EXERCISE: In the lines from the first one through the line containing "tap(23, 383)", switch "Task" to "Instruction" and return those lines with nothing else changed. Leave the pictures out.

---------- MATERIAL TO PROCESS

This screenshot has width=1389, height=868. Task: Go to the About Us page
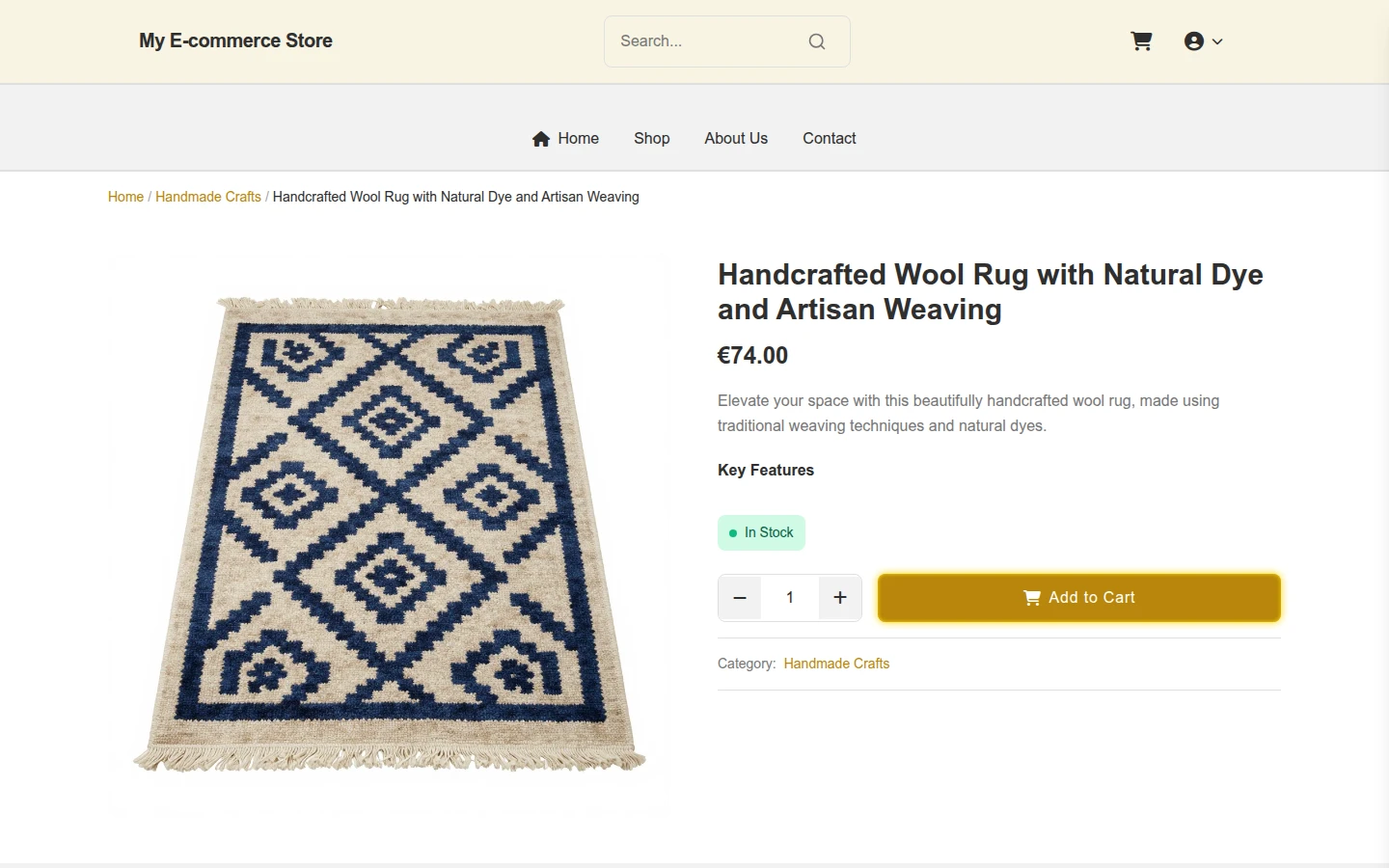[x=736, y=139]
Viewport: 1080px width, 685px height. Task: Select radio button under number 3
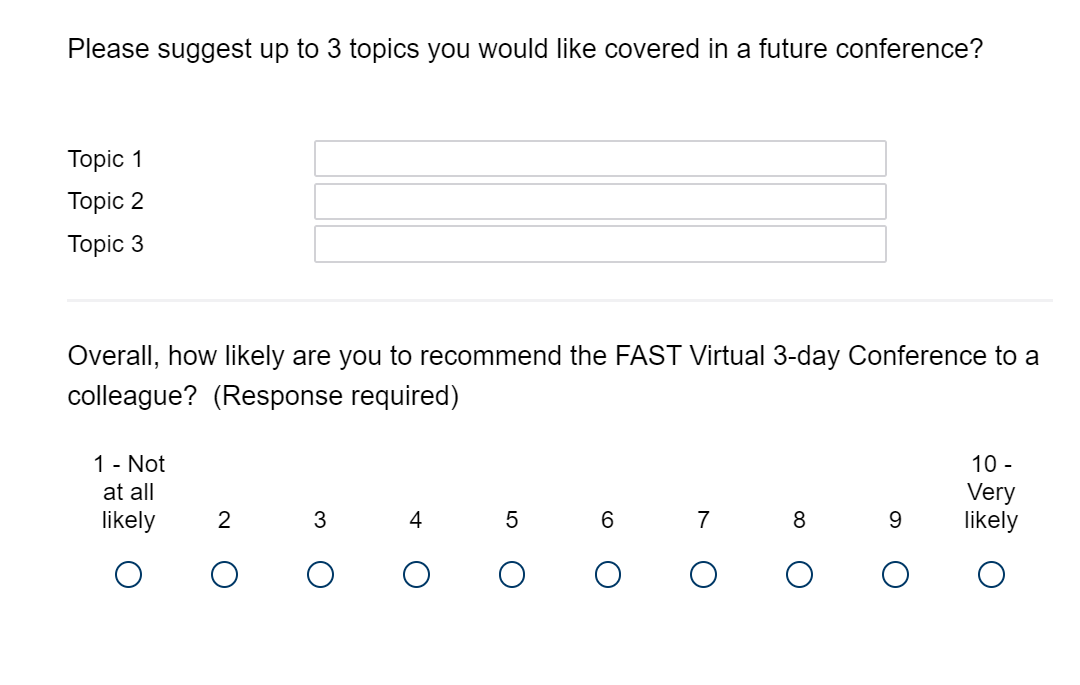[320, 574]

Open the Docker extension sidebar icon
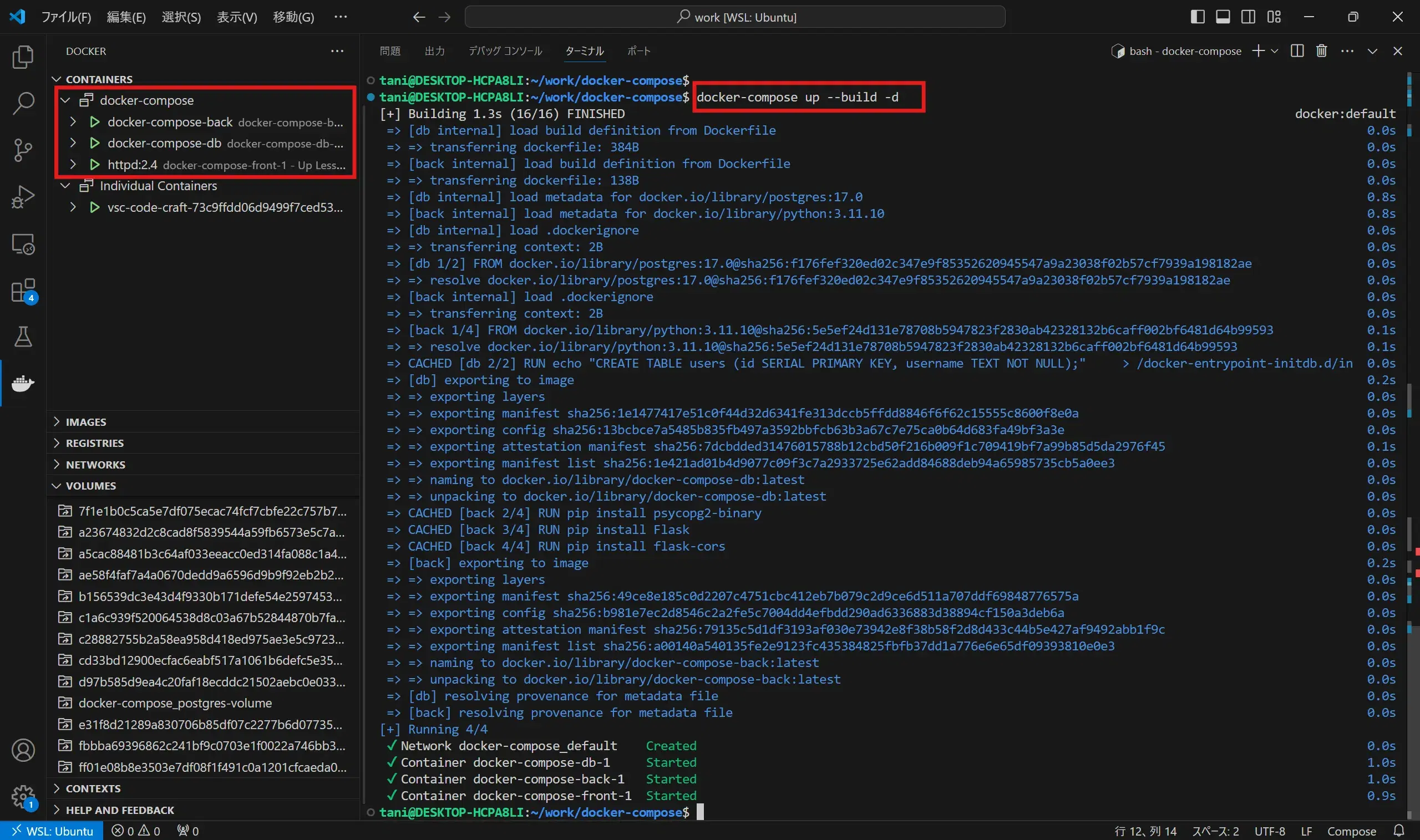tap(23, 383)
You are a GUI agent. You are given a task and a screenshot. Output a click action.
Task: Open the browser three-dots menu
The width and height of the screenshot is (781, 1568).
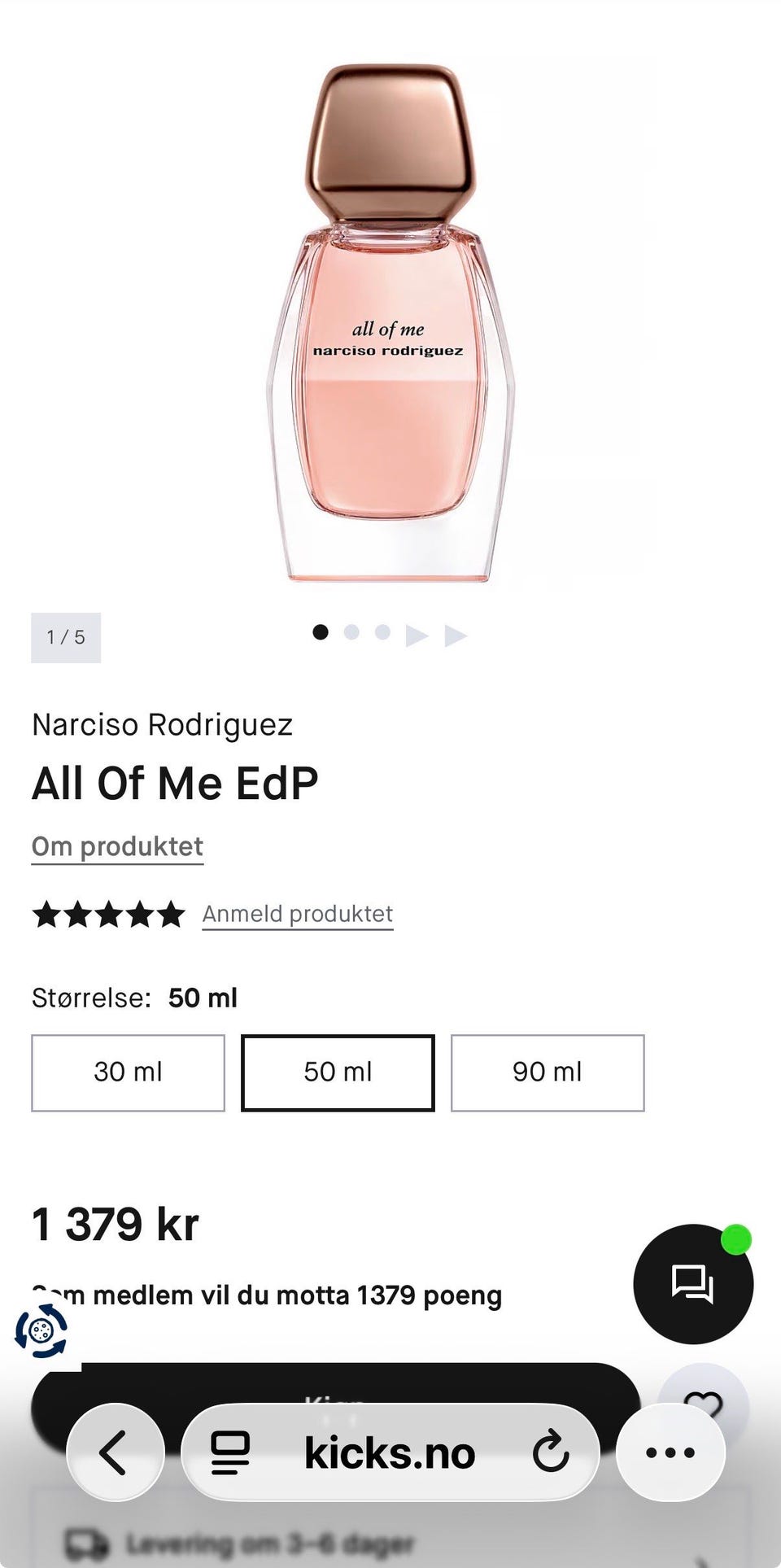pos(670,1452)
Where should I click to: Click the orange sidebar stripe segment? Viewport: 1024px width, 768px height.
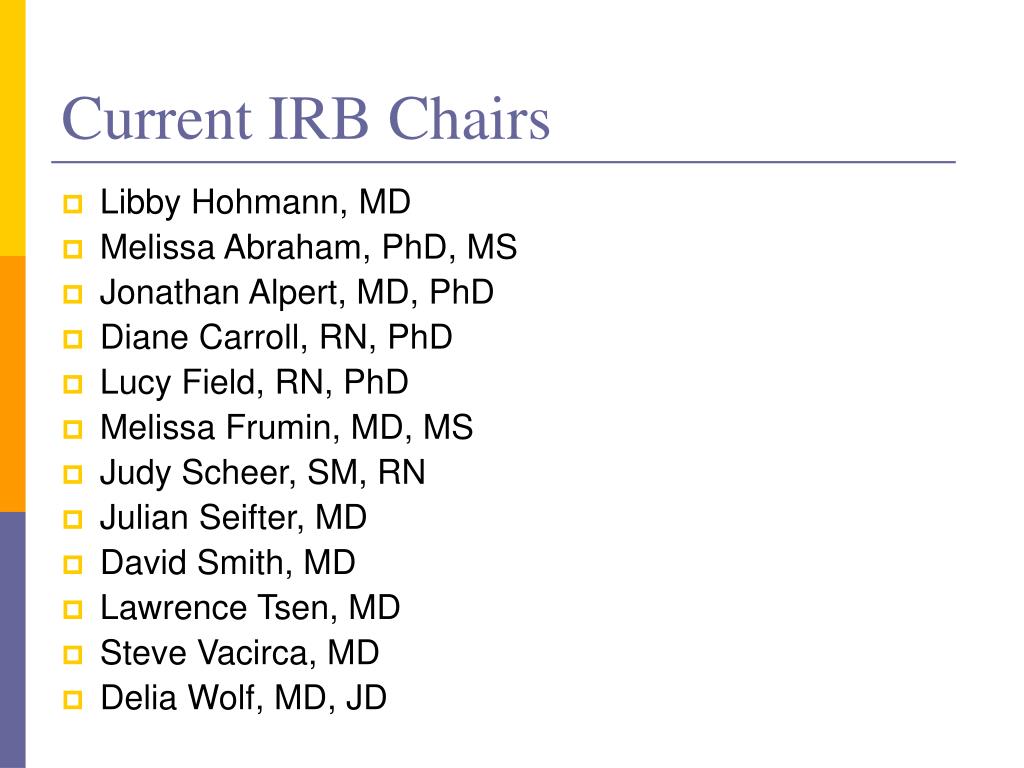[12, 384]
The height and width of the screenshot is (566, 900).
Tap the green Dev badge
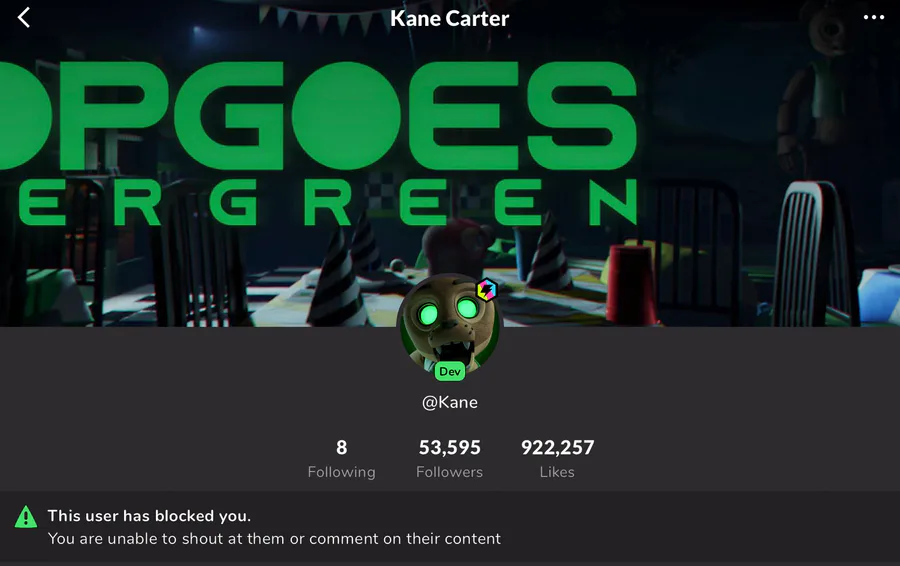click(x=449, y=371)
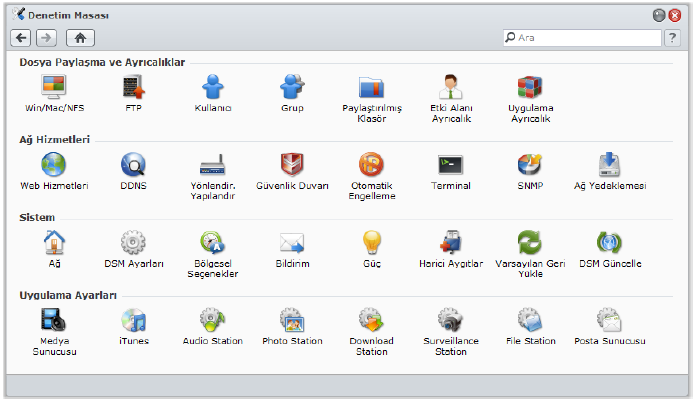Open DSM Güncelle update icon
This screenshot has height=402, width=696.
pyautogui.click(x=609, y=243)
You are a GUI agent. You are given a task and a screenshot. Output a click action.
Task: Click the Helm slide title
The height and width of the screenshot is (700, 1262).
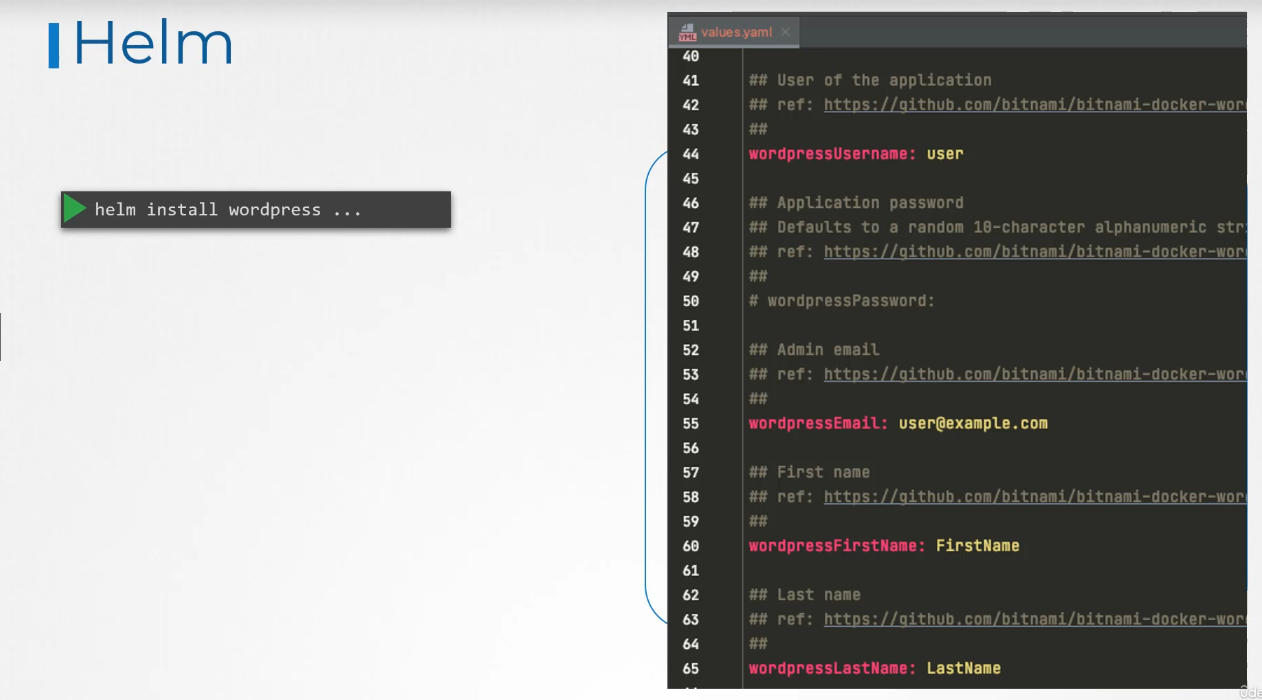pyautogui.click(x=153, y=45)
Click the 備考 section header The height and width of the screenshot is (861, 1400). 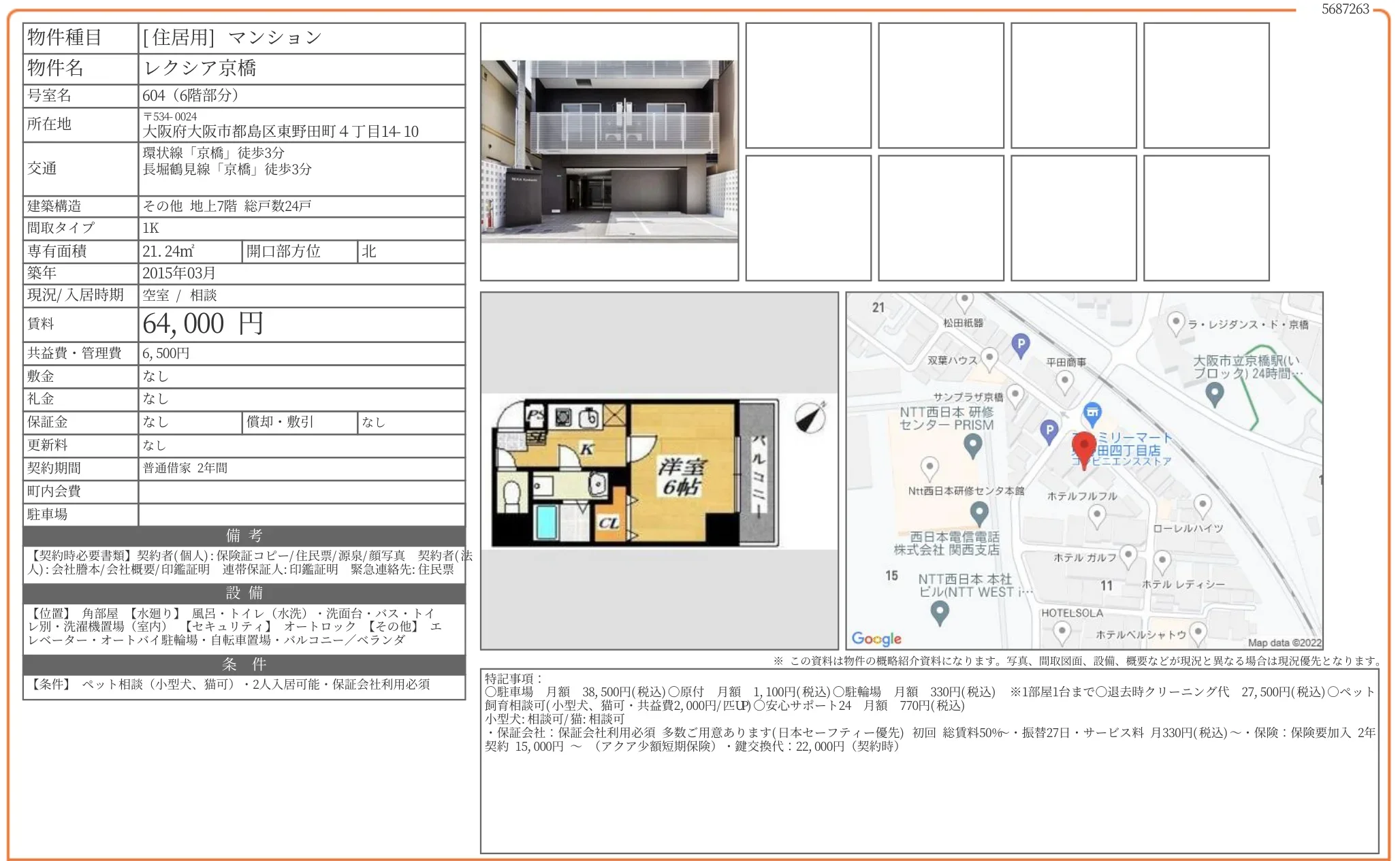244,535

--------------------

TASK SOLUTION:
This screenshot has width=1389, height=868. Instruction: Go to the About Us page
[x=736, y=139]
Viewport: 1080px width, 685px height. Instruction: Select radio button under number 3
[320, 574]

Open the Docker extension sidebar icon
tap(23, 383)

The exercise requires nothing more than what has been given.